We went to a spot along the river where there was an interesting ridgeline, and a few bridges. I demonstrated drawing the ridgeline across the way, and I could tell that at first my student wasn't sure what I was drawing. Translating the view we could see into lines on an index card was a mysterious process for a few minutes. He had to discover how the eye "frames" a scene and then how the hand transfers it onto the page.
In art class in even a good school, I think too often students are copying from photographs or making still life drawings from collected objects on a table. The image is static and contained, or the frame of the room around the objects is small and strange. To see the big wide world and pick just a piece of it to draw - this was a new idea for my student.

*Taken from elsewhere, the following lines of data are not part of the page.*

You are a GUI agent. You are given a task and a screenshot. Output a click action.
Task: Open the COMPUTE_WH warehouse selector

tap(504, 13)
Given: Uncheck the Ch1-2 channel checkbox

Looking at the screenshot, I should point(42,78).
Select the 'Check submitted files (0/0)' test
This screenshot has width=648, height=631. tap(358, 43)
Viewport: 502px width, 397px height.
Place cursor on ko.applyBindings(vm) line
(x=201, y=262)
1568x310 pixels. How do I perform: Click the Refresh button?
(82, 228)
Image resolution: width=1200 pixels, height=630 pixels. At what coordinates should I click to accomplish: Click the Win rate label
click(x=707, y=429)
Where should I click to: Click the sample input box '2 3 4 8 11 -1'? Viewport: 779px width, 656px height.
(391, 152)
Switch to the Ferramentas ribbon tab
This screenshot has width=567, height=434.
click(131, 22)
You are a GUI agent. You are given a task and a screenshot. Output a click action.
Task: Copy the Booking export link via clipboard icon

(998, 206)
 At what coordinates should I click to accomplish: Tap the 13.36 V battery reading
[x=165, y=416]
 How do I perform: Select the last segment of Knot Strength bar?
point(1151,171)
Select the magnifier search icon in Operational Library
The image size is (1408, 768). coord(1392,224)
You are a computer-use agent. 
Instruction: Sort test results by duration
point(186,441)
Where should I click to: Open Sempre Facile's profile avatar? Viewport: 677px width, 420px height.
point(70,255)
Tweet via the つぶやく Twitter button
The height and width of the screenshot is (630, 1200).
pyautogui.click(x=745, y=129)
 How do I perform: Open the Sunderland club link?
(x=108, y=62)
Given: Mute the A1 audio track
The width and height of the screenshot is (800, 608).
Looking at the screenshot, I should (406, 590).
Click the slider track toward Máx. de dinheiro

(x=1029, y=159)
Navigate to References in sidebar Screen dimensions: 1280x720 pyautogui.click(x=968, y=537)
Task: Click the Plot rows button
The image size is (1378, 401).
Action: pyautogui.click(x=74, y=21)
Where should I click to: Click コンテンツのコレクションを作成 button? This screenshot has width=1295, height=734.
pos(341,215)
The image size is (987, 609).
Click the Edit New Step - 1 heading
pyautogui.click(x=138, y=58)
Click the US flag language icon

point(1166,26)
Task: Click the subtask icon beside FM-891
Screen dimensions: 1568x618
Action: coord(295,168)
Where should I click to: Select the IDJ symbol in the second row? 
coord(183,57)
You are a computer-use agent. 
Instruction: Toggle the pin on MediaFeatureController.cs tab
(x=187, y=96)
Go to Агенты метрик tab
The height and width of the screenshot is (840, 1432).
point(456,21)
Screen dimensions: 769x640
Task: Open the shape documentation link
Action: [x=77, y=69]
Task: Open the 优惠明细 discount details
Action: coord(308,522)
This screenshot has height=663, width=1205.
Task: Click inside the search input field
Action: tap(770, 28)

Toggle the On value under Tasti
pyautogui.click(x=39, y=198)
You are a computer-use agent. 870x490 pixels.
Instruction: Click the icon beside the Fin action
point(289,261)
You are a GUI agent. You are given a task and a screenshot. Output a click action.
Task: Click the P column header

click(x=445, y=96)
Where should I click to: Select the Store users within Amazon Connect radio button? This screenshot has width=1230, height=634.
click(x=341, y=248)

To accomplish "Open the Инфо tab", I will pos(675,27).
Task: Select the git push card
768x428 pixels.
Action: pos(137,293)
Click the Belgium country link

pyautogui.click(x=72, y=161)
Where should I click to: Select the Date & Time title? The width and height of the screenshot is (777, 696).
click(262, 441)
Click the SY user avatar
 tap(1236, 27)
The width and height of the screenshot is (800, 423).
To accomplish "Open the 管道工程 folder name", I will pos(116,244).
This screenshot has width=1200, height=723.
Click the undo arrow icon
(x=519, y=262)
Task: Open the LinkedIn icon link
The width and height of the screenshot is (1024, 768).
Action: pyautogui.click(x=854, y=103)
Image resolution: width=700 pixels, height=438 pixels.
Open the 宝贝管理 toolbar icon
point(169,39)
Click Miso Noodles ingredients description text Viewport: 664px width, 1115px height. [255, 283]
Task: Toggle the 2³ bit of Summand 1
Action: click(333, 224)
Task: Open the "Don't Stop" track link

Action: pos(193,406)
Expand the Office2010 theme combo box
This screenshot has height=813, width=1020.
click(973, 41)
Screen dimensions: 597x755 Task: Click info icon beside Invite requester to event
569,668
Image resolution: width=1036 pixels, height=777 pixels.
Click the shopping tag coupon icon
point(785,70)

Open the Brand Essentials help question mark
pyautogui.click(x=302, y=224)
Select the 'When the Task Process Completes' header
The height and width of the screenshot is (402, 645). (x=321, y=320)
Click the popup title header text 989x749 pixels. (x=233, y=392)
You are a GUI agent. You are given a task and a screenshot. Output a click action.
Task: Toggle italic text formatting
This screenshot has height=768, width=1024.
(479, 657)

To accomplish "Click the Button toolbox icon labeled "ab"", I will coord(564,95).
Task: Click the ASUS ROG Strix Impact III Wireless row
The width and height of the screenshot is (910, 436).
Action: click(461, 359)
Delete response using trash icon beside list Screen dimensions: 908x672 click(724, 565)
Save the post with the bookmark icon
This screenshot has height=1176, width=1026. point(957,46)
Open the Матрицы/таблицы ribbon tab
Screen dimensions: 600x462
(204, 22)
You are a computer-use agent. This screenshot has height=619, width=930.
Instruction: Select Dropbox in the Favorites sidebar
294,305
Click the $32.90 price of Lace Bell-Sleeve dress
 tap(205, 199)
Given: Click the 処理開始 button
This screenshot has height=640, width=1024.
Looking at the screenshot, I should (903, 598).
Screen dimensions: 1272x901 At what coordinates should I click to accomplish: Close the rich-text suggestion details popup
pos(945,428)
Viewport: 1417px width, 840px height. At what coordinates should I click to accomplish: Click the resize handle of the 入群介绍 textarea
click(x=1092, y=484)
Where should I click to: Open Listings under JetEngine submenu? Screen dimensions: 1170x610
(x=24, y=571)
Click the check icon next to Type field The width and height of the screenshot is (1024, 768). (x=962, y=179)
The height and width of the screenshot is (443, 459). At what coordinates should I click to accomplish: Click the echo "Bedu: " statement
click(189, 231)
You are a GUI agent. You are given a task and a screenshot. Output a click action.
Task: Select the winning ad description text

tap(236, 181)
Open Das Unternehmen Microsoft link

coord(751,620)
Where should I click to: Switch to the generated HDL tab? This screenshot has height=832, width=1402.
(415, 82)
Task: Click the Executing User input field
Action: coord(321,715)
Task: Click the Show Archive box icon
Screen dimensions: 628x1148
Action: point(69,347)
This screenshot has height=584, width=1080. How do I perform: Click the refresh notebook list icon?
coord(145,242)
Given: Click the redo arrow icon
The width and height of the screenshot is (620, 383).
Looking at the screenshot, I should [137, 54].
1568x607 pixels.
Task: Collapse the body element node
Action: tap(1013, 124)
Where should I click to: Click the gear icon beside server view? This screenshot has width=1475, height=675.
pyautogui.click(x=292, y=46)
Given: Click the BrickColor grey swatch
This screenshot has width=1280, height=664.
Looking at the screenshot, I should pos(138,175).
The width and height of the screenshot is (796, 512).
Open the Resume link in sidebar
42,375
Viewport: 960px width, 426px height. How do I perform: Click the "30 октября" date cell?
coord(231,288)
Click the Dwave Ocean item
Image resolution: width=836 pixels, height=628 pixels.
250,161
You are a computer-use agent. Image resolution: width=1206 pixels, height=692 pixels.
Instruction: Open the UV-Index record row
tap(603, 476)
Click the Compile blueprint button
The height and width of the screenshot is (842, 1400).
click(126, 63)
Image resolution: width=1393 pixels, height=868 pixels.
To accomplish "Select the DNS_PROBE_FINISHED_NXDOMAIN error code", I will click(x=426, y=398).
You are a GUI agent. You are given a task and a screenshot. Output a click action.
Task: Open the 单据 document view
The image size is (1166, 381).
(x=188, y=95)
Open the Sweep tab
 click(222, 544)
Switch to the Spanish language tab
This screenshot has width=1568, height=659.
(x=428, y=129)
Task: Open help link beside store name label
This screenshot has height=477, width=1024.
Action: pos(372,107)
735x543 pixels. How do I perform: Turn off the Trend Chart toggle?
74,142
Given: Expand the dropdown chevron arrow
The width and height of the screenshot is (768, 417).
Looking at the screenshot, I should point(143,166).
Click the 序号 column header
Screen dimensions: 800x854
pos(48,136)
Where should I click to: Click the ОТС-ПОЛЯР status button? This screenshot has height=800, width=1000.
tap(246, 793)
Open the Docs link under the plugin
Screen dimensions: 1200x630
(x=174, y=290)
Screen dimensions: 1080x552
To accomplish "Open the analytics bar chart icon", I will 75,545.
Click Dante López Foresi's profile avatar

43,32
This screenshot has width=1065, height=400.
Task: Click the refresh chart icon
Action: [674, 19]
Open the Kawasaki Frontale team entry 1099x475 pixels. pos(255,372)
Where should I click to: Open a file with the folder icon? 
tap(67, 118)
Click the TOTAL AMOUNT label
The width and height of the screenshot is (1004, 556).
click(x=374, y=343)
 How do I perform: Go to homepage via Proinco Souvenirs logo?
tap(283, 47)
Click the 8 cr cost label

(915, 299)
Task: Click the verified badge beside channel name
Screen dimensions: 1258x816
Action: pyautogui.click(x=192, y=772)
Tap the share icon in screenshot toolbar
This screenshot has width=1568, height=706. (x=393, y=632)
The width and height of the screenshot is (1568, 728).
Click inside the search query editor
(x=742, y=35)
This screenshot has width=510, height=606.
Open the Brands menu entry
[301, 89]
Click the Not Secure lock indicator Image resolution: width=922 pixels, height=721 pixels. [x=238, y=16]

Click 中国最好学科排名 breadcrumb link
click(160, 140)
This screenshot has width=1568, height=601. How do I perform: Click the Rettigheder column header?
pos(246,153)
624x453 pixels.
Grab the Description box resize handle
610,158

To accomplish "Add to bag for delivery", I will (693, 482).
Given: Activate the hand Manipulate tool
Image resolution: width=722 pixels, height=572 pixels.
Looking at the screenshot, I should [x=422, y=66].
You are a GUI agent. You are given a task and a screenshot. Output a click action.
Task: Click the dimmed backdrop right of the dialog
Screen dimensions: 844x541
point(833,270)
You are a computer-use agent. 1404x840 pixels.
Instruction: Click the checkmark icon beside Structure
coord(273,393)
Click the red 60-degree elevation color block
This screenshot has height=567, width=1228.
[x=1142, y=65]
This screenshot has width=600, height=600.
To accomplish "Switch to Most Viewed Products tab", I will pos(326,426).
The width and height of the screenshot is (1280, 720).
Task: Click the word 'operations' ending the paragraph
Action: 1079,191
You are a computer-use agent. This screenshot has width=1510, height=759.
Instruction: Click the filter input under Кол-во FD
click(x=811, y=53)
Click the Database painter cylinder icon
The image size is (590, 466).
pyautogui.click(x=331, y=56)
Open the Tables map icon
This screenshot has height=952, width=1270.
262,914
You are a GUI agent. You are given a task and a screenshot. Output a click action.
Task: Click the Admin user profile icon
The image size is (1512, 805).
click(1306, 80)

He quickly got the hang of it, drawing the view across the river, some trees nearby, and then the bridges down the river a ways - and he almost immediately introduced a story into these drawings. Suddenly there was a speeding car on the bridge, followed by a police cruiser with flashing lights!
Drawing from observation builds a library of images for an artist to draw from again and again. Now that my student has drawn a bridge, he can reference his own experience of drawing a bridge and his own mental files on what bridges look like. If he had looked at a photograph of a bridge, I don't believe the experience of drawing it would be filed away in the same way - not at all. In fact he might sit for an hour trying to think of what a bridge looks like and resort in the end to looking up a picture of one. But the bridge he drew from life is part of a memory and can be accessed in a totally different way.
I look forward to the comics my student makes, full of bridges and rivers and fully realized backgrounds that I can dive right in to!